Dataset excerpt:

>>

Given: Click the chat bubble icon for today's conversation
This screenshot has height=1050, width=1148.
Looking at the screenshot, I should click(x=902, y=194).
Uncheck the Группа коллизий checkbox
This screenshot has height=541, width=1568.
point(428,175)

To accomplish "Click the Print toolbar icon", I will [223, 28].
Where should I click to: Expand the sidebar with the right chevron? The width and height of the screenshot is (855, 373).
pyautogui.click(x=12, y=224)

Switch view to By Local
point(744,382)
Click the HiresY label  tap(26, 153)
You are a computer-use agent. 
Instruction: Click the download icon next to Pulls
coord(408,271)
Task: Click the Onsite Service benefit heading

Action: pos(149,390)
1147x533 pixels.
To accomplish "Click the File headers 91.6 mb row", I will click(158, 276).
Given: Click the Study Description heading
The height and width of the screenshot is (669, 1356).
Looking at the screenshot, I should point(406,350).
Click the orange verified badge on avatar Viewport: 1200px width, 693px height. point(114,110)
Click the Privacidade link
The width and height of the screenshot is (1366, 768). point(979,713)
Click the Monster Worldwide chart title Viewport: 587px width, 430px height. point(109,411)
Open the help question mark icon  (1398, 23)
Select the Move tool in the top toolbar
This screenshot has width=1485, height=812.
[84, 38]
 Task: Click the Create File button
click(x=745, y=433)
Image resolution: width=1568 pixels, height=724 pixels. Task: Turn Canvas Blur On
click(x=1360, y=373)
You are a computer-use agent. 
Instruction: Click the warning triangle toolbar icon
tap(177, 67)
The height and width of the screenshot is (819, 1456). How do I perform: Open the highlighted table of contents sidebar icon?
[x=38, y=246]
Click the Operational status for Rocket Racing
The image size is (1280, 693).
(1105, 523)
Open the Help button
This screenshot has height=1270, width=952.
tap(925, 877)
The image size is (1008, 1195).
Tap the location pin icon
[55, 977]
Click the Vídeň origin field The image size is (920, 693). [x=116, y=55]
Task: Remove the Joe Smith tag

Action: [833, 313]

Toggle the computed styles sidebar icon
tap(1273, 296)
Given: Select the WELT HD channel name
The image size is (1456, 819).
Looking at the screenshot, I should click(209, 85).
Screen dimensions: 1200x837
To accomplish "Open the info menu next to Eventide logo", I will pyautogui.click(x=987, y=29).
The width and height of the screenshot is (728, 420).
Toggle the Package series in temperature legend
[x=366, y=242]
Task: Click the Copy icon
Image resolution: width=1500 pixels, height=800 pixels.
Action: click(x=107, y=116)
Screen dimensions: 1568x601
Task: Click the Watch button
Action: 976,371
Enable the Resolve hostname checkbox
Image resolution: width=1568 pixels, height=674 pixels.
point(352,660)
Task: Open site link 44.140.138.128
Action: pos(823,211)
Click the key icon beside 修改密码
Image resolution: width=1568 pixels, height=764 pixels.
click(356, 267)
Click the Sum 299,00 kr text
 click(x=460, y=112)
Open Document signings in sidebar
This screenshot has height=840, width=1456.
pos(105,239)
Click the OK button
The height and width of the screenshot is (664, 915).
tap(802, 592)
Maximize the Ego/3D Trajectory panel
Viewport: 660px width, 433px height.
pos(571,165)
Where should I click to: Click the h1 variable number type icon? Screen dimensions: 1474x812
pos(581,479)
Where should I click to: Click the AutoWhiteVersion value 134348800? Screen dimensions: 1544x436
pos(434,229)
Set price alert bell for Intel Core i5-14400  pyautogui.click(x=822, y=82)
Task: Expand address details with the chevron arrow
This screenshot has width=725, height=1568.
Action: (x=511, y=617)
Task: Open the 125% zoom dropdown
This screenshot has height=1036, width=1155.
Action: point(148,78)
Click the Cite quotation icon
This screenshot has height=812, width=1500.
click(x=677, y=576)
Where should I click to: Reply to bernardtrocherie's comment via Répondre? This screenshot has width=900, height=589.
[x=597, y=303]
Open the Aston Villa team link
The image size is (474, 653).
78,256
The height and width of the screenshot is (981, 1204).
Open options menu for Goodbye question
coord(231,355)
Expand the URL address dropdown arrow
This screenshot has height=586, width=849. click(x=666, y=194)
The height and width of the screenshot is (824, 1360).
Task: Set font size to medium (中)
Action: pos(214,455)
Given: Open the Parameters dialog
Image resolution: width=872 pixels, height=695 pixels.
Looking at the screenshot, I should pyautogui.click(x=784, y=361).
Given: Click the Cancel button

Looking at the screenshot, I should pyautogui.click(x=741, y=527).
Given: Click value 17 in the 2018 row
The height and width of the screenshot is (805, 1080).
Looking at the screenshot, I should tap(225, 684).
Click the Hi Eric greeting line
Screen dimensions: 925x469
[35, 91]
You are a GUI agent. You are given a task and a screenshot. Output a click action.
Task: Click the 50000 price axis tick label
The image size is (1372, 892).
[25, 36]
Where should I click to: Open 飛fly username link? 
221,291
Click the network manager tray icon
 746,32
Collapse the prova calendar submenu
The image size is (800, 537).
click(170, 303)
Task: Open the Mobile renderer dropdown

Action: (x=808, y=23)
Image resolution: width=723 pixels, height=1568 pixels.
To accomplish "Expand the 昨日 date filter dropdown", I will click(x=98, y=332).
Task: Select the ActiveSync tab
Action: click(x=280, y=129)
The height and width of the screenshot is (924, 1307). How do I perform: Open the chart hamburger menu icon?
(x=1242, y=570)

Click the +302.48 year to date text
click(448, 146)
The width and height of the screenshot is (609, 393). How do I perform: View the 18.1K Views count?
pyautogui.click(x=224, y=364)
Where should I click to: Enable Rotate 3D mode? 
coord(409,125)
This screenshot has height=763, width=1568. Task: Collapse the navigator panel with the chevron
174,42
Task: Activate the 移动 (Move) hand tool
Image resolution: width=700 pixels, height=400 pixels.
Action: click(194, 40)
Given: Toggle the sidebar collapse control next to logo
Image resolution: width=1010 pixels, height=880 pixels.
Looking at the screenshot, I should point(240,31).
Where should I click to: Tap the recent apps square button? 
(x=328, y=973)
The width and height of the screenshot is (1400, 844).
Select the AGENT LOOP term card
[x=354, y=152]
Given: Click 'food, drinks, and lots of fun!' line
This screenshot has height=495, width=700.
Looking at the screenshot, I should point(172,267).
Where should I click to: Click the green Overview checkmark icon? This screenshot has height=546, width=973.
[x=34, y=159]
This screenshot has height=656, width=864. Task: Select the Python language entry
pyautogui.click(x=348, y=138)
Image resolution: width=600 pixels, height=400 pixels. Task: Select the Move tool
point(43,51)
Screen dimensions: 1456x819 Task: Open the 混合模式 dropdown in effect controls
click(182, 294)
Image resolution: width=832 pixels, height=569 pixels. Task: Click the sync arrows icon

<<

=== What you are asked to do ===
Express every line of the material above as a JSON list of strings, one string per line, omitting blank lines.

=== Final result ===
[
  "Given: Click the chat bubble icon for today's conversation",
  "This screenshot has height=1050, width=1148.",
  "Looking at the screenshot, I should click(x=902, y=194).",
  "Uncheck the Группа коллизий checkbox",
  "This screenshot has height=541, width=1568.",
  "point(428,175)",
  "To accomplish \"Click the Print toolbar icon\", I will [223, 28].",
  "Where should I click to: Expand the sidebar with the right chevron? The width and height of the screenshot is (855, 373).",
  "pyautogui.click(x=12, y=224)",
  "Switch view to By Local",
  "point(744,382)",
  "Click the HiresY label  tap(26, 153)",
  "You are a computer-use agent. ",
  "Instruction: Click the download icon next to Pulls",
  "coord(408,271)",
  "Task: Click the Onsite Service benefit heading",
  "Action: pos(149,390)",
  "1147x533 pixels.",
  "To accomplish \"Click the File headers 91.6 mb row\", I will click(158, 276).",
  "Given: Click the Study Description heading",
  "The height and width of the screenshot is (669, 1356).",
  "Looking at the screenshot, I should point(406,350).",
  "Click the orange verified badge on avatar Viewport: 1200px width, 693px height. point(114,110)",
  "Click the Privacidade link",
  "The width and height of the screenshot is (1366, 768). point(979,713)",
  "Click the Monster Worldwide chart title Viewport: 587px width, 430px height. point(109,411)",
  "Open the help question mark icon  (1398, 23)",
  "Select the Move tool in the top toolbar",
  "This screenshot has width=1485, height=812.",
  "[84, 38]",
  " Task: Click the Create File button",
  "click(x=745, y=433)",
  "Image resolution: width=1568 pixels, height=724 pixels. Task: Turn Canvas Blur On",
  "click(x=1360, y=373)",
  "You are a computer-use agent. ",
  "Instruction: Click the warning triangle toolbar icon",
  "tap(177, 67)",
  "The height and width of the screenshot is (819, 1456). How do I perform: Open the highlighted table of contents sidebar icon?",
  "[x=38, y=246]",
  "Click the Operational status for Rocket Racing",
  "The image size is (1280, 693).",
  "(1105, 523)",
  "Open the Help button",
  "This screenshot has height=1270, width=952.",
  "tap(925, 877)",
  "The image size is (1008, 1195).",
  "Tap the location pin icon",
  "[55, 977]",
  "Click the Vídeň origin field The image size is (920, 693). [x=116, y=55]",
  "Task: Remove the Joe Smith tag",
  "Action: [833, 313]",
  "Toggle the computed styles sidebar icon",
  "tap(1273, 296)",
  "Given: Select the WELT HD channel name",
  "The image size is (1456, 819).",
  "Looking at the screenshot, I should click(209, 85).",
  "Screen dimensions: 1200x837",
  "To accomplish \"Open the info menu next to Eventide logo\", I will pyautogui.click(x=987, y=29).",
  "The width and height of the screenshot is (728, 420).",
  "Toggle the Package series in temperature legend",
  "[x=366, y=242]",
  "Task: Click the Copy icon",
  "Image resolution: width=1500 pixels, height=800 pixels.",
  "Action: click(x=107, y=116)",
  "Screen dimensions: 1568x601",
  "Task: Click the Watch button",
  "Action: 976,371",
  "Enable the Resolve hostname checkbox",
  "Image resolution: width=1568 pixels, height=674 pixels.",
  "point(352,660)",
  "Task: Open site link 44.140.138.128",
  "Action: pos(823,211)",
  "Click the key icon beside 修改密码",
  "Image resolution: width=1568 pixels, height=764 pixels.",
  "click(356, 267)",
  "Click the Sum 299,00 kr text",
  " click(x=460, y=112)",
  "Open Document signings in sidebar",
  "This screenshot has height=840, width=1456.",
  "pos(105,239)",
  "Click the OK button",
  "The height and width of the screenshot is (664, 915).",
  "tap(802, 592)",
  "Maximize the Ego/3D Trajectory panel",
  "Viewport: 660px width, 433px height.",
  "pos(571,165)",
  "Where should I click to: Click the h1 variable number type icon? Screen dimensions: 1474x812",
  "pos(581,479)",
  "Where should I click to: Click the AutoWhiteVersion value 134348800? Screen dimensions: 1544x436",
  "pos(434,229)",
  "Set price alert bell for Intel Core i5-14400  pyautogui.click(x=822, y=82)",
  "Task: Expand address details with the chevron arrow",
  "This screenshot has width=725, height=1568.",
  "Action: (x=511, y=617)",
  "Task: Open the 125% zoom dropdown",
  "This screenshot has height=1036, width=1155.",
  "Action: point(148,78)",
  "Click the Cite quotation icon",
  "This screenshot has height=812, width=1500.",
  "click(x=677, y=576)",
  "Where should I click to: Reply to bernardtrocherie's comment via Répondre? This screenshot has width=900, height=589.",
  "[x=597, y=303]",
  "Open the Aston Villa team link",
  "The image size is (474, 653).",
  "78,256",
  "The height and width of the screenshot is (981, 1204).",
  "Open options menu for Goodbye question",
  "coord(231,355)",
  "Expand the URL address dropdown arrow",
  "This screenshot has height=586, width=849. click(x=666, y=194)",
  "The height and width of the screenshot is (824, 1360).",
  "Task: Set font size to medium (中)",
  "Action: pos(214,455)",
  "Given: Open the Parameters dialog",
  "Image resolution: width=872 pixels, height=695 pixels.",
  "Looking at the screenshot, I should pyautogui.click(x=784, y=361).",
  "Given: Click the Cancel button",
  "Looking at the screenshot, I should pyautogui.click(x=741, y=527).",
  "Given: Click value 17 in the 2018 row",
  "The height and width of the screenshot is (805, 1080).",
  "Looking at the screenshot, I should tap(225, 684).",
  "Click the Hi Eric greeting line",
  "Screen dimensions: 925x469",
  "[35, 91]",
  "You are a GUI agent. You are given a task and a screenshot. Output a click action.",
  "Task: Click the 50000 price axis tick label",
  "The image size is (1372, 892).",
  "[25, 36]",
  "Where should I click to: Open 飛fly username link? ",
  "221,291",
  "Click the network manager tray icon",
  " 746,32",
  "Collapse the prova calendar submenu",
  "The image size is (800, 537).",
  "click(170, 303)",
  "Task: Open the Mobile renderer dropdown",
  "Action: (x=808, y=23)",
  "Image resolution: width=723 pixels, height=1568 pixels.",
  "To accomplish \"Expand the 昨日 date filter dropdown\", I will click(x=98, y=332).",
  "Task: Select the ActiveSync tab",
  "Action: click(x=280, y=129)",
  "The height and width of the screenshot is (924, 1307). How do I perform: Open the chart hamburger menu icon?",
  "(x=1242, y=570)",
  "Click the +302.48 year to date text",
  "click(448, 146)",
  "The width and height of the screenshot is (609, 393). How do I perform: View the 18.1K Views count?",
  "pyautogui.click(x=224, y=364)",
  "Where should I click to: Enable Rotate 3D mode? ",
  "coord(409,125)",
  "This screenshot has height=763, width=1568. Task: Collapse the navigator panel with the chevron",
  "174,42",
  "Task: Activate the 移动 (Move) hand tool",
  "Image resolution: width=700 pixels, height=400 pixels.",
  "Action: click(194, 40)",
  "Given: Toggle the sidebar collapse control next to logo",
  "Image resolution: width=1010 pixels, height=880 pixels.",
  "Looking at the screenshot, I should point(240,31).",
  "Where should I click to: Tap the recent apps square button? ",
  "(x=328, y=973)",
  "The width and height of the screenshot is (1400, 844).",
  "Select the AGENT LOOP term card",
  "[x=354, y=152]",
  "Given: Click 'food, drinks, and lots of fun!' line",
  "This screenshot has height=495, width=700.",
  "Looking at the screenshot, I should point(172,267).",
  "Where should I click to: Click the green Overview checkmark icon? This screenshot has height=546, width=973.",
  "[x=34, y=159]",
  "This screenshot has height=656, width=864. Task: Select the Python language entry",
  "pyautogui.click(x=348, y=138)",
  "Image resolution: width=600 pixels, height=400 pixels. Task: Select the Move tool",
  "point(43,51)",
  "Screen dimensions: 1456x819 Task: Open the 混合模式 dropdown in effect controls",
  "click(182, 294)",
  "Image resolution: width=832 pixels, height=569 pixels. Task: Click the sync arrows icon"
]